We know from the previous part that readers-writer lock is a special lock mechanism which allows concurrent access for read-only operations, but an exclusive lock is needed for writing or modifying data. As we may guess, it may lead to a problem which is called writer starvation. In other words, a writer process can't acquire a lock as long as at least one reader process which acquired a lock holds it. So, in the situation when contention is high, it will lead to situation when a writer process which wants to acquire a lock will wait for it for a long time.

The seqlock synchronization primitive can help solve this problem.

As in all previous parts of this book, we will try to consider this synchronization primitive from the theoretical side and only than we will consider API provided by the Linux kernel to manipulate the seqlocks.

So, let's start.

Sequential lock

So, what is a seqlock synchronization primitive and how does it work? Let's try to answer these questions in this paragraph. Actually sequential locks were introduced in the Linux kernel 2.6.x. Main point of this synchronization primitive is to provide fast and lock-free access to shared resources. Since the heart of sequential lock synchronization primitive is spinlock synchronization primitive, sequential locks work in situations where the protected resources are small and simple. Additionally write access must be rare and also should be fast.

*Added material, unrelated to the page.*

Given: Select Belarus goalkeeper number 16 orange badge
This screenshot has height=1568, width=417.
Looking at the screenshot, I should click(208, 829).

Work of this synchronization primitive is based on the sequence of events counter. Actually a sequential lock allows free access to a resource for readers, but each reader must check existence of conflicts with a writer. This synchronization primitive introduces a special counter. The main algorithm of work of sequential locks is simple: Each writer which acquired a sequential lock increments this counter and additionally acquires a spinlock. When this writer finishes, it will release the acquired spinlock to give access to other writers and increment the counter of a sequential lock again.

Read only access works on the following principle, it gets the value of a sequential lock counter before it will enter into critical section and compares it with the value of the same sequential lock counter at the exit of critical section. If their values are equal, this means that there weren't writers for this period. If their values are not equal, this means that a writer has incremented the counter during the critical section. This conflict means that reading of protected data must be repeated.

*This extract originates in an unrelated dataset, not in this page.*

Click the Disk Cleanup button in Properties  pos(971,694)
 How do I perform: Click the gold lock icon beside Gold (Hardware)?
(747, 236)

That's all. As we may see principle of work of sequential locks is simple.

unsigned int seq_counter_value;

do {
    seq_counter_value = get_seq_counter_val(&the_lock);
    //
    // do as we want here
    //
} while (__retry__);

Actually the Linux kernel does not provide get_seq_counter_val() function. Here it is just a stub. Like a __retry__ too. As I already wrote above, we will see actual the API for this in the next paragraph of this part.

Ok, now we know what a seqlock synchronization primitive is and how it is represented in the Linux kernel. In this case, we may go ahead and start to look at the API which the Linux kernel provides for manipulation of synchronization primitives of this type.

Sequential lock API

So, now we know a little about sequential lock synchronization primitive from theoretical side, let's look at its implementation in the Linux kernel. All sequential locks API are located in the include/linux/seqlock.h header file.

First of all we may see that the a sequential lock mechanism is represented by the following type:

typedef struct {
	struct seqcount seqcount;
	spinlock_t lock;
} seqlock_t;

As we may see the seqlock_t provides two fields. These fields represent a sequential lock counter, description of which we saw above and also a spinlock which will protect data from other writers. Note that the seqcount counter represented as seqcount type. The seqcount is structure:

typedef struct seqcount {
	unsigned sequence;
#ifdef CONFIG_DEBUG_LOCK_ALLOC
	struct lockdep_map dep_map;
#endif
} seqcount_t;

which holds counter of a sequential lock and lock validator related field.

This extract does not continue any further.